There is material below. Print exactly the lines starting at the line with "Task: Click the ONION GOLTI legend marker" and ending at the line with "Open calendar icon", ends included, and no others.
(Data for analysis)
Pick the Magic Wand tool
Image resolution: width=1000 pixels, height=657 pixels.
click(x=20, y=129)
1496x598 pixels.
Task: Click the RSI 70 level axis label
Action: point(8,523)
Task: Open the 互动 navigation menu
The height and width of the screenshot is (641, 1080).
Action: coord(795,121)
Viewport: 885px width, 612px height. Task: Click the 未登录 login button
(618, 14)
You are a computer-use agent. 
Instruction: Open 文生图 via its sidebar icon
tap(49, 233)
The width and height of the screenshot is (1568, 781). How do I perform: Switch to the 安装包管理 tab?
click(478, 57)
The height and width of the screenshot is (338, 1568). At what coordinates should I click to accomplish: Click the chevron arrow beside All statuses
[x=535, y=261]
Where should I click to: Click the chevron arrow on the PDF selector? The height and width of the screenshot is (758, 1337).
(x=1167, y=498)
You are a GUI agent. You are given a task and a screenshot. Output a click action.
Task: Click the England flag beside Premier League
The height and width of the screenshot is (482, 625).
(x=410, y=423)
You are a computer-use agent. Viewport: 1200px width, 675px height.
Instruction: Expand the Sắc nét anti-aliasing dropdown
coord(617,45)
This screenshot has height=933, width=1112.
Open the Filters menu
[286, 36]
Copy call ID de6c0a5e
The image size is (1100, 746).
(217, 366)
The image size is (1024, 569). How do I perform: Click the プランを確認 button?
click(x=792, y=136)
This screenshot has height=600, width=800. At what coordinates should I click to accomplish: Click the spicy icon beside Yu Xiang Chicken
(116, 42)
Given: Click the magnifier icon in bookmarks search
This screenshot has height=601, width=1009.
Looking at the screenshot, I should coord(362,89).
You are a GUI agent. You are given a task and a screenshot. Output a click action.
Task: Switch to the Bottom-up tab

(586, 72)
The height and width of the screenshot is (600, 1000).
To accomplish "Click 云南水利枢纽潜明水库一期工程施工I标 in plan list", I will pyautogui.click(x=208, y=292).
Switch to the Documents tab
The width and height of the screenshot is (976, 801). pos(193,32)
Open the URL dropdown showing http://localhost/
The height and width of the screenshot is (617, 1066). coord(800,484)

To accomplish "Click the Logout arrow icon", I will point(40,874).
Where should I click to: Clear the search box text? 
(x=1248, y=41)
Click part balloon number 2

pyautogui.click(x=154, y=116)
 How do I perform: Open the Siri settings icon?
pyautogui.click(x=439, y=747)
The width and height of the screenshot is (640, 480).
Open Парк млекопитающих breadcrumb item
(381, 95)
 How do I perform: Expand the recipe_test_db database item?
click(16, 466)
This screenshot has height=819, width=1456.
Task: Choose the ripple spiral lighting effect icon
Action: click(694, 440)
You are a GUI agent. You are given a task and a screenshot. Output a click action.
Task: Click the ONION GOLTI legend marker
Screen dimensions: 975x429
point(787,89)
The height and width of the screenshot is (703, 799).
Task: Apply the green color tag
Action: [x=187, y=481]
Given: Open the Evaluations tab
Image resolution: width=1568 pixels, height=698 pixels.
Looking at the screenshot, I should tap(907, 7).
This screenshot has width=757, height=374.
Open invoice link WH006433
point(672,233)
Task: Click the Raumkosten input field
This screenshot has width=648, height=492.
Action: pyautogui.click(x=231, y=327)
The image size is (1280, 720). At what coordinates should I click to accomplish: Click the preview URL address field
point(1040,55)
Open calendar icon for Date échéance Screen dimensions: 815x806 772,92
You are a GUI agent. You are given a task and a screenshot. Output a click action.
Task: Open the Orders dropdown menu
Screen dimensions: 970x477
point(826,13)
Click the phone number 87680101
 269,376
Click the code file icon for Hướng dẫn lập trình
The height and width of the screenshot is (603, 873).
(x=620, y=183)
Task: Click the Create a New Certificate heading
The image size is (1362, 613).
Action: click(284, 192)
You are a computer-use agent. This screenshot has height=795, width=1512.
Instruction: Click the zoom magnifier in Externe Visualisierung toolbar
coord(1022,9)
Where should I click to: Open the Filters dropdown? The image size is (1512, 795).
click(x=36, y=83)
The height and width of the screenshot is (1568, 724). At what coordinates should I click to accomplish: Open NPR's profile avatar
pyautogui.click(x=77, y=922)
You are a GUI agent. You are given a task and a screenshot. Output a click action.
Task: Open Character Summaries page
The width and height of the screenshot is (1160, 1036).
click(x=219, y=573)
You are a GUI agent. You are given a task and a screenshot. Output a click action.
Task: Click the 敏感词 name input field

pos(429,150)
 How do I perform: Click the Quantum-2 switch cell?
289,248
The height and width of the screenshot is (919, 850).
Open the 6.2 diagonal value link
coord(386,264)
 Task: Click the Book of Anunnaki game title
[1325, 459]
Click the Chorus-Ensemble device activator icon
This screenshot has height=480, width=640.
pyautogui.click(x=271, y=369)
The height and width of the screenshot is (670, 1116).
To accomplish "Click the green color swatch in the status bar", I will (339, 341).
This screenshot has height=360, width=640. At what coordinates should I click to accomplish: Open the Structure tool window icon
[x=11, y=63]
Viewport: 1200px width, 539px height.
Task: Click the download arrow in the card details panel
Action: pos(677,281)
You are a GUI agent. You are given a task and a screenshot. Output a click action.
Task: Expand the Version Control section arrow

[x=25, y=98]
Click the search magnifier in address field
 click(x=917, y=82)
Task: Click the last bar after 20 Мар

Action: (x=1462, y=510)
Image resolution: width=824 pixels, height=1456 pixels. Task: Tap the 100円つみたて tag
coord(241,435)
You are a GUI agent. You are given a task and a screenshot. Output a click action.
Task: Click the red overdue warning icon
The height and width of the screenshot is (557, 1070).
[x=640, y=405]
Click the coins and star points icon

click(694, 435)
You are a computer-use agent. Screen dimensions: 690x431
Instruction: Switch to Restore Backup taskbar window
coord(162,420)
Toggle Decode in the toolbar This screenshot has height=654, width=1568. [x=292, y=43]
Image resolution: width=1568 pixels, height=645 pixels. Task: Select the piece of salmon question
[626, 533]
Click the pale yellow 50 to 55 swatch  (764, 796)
(End Data for analysis)
> [Result of the exercise]
Task: Click the ONION GOLTI legend marker
Screen dimensions: 975x429
point(787,89)
The height and width of the screenshot is (703, 799).
Task: Apply the green color tag
Action: [x=187, y=481]
Given: Open the Evaluations tab
Image resolution: width=1568 pixels, height=698 pixels.
Looking at the screenshot, I should tap(907, 7).
This screenshot has width=757, height=374.
Open invoice link WH006433
point(672,233)
Task: Click the Raumkosten input field
This screenshot has width=648, height=492.
Action: pyautogui.click(x=231, y=327)
The image size is (1280, 720). At what coordinates should I click to accomplish: Click the preview URL address field
point(1040,55)
Open calendar icon for Date échéance Screen dimensions: 815x806 772,92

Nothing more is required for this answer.